This can leave you in a situation where you feel hopeless and depressed, because you simply don’t know what you can do to help or how you can relieve the pain of your loved one.
If this situation sounds familiar, then you could be suffering from a condition known as compassion fatigue.
Compassion fatigue was first noticed amongst nurses working in difficult circumstances, such as casualty departments, however it can affect any individual who is affected by feelings of helplessness and hopelessness when they are faced with responsibility for caring for or loving an individual whose prognosis is very poor.
Compassion fatigue can present itself in many different ways, but some of the most common and widely acknowledged symptoms of the condition include: anger and depression, feelings of exhaustion and irritability, as well as experiencing physical symptoms such as headaches and gastrointestinal complaints.
If you are at college or university then you are likely to find that compassion fatigue will cause your studies and your grades to suffer very quickly.
If you are suffering from compassion fatigue you should seek the support and advice of your faculty advisor to make them aware of the situation and enable them to help you to continue to make your studies a success.
Overcoming compassion fatigue isn’t something that can happen overnight, but it is reassuring to know that you already have the tools in your armoury to overcome the condition.
Focusing on what brings on your compassion fatigue and ensuring that you avoid triggers that may cause you anxiety, as well as adapting new routines, can all help you to find a healthier way to deal with your anxieties.
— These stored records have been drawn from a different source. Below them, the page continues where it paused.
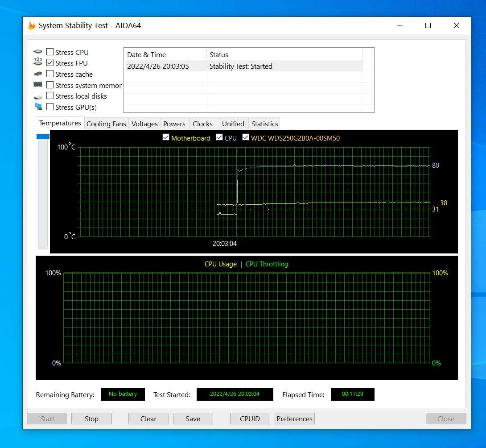Click the blue temperature graph scale slider
The image size is (486, 448).
coord(43,137)
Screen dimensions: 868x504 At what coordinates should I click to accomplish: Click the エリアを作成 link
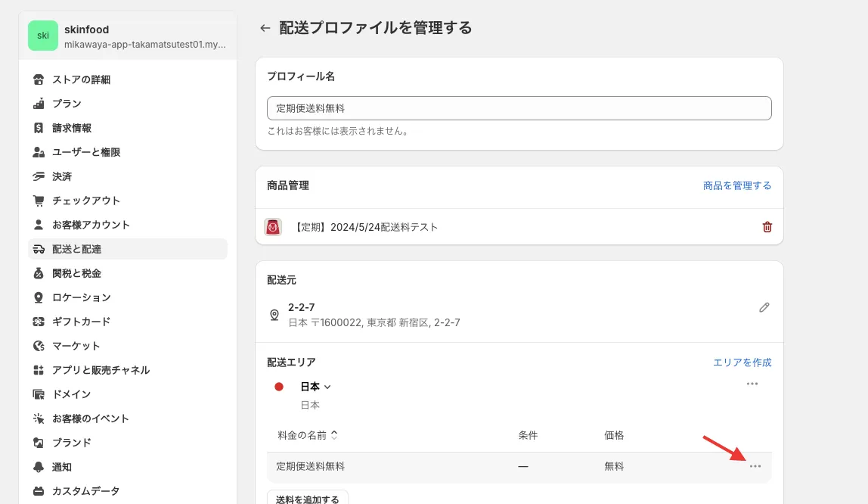point(742,362)
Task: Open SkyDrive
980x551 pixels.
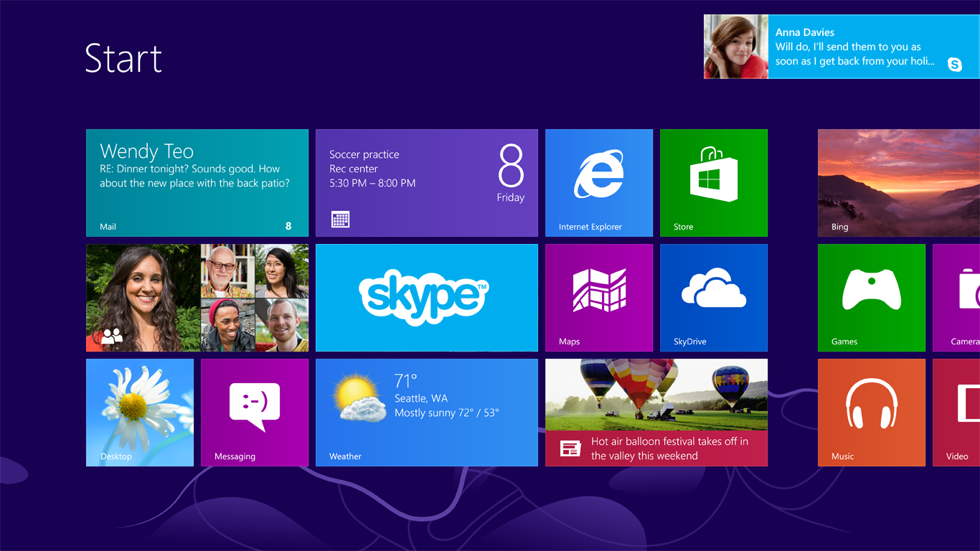Action: [x=713, y=297]
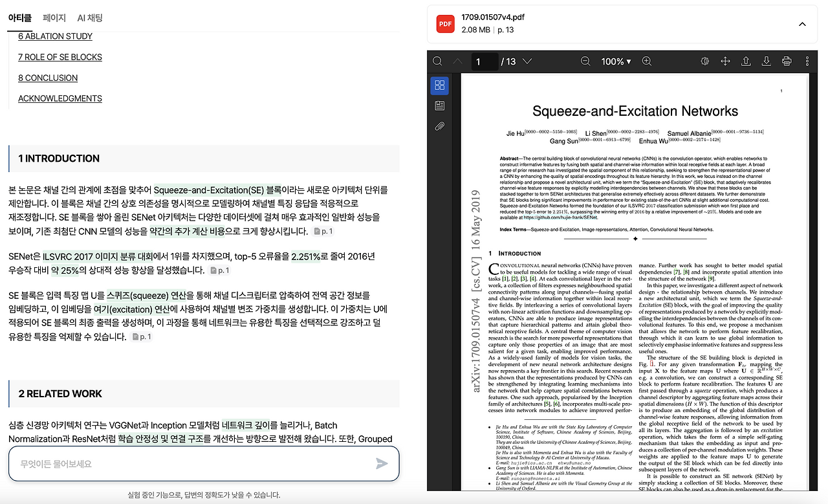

If you feel you need additional help and support, then you may find working with a therapist is beneficial, and certainly recommended.
Compassion fatigue is a serious condition, and one that can affect any individual directly or indirectly affected by illness or trauma.
However if you think you or someone in your family is suffering from compassion fatigue, it is important to seek treatment and support as soon as possible so that you can put your problems behind you and get on with your life.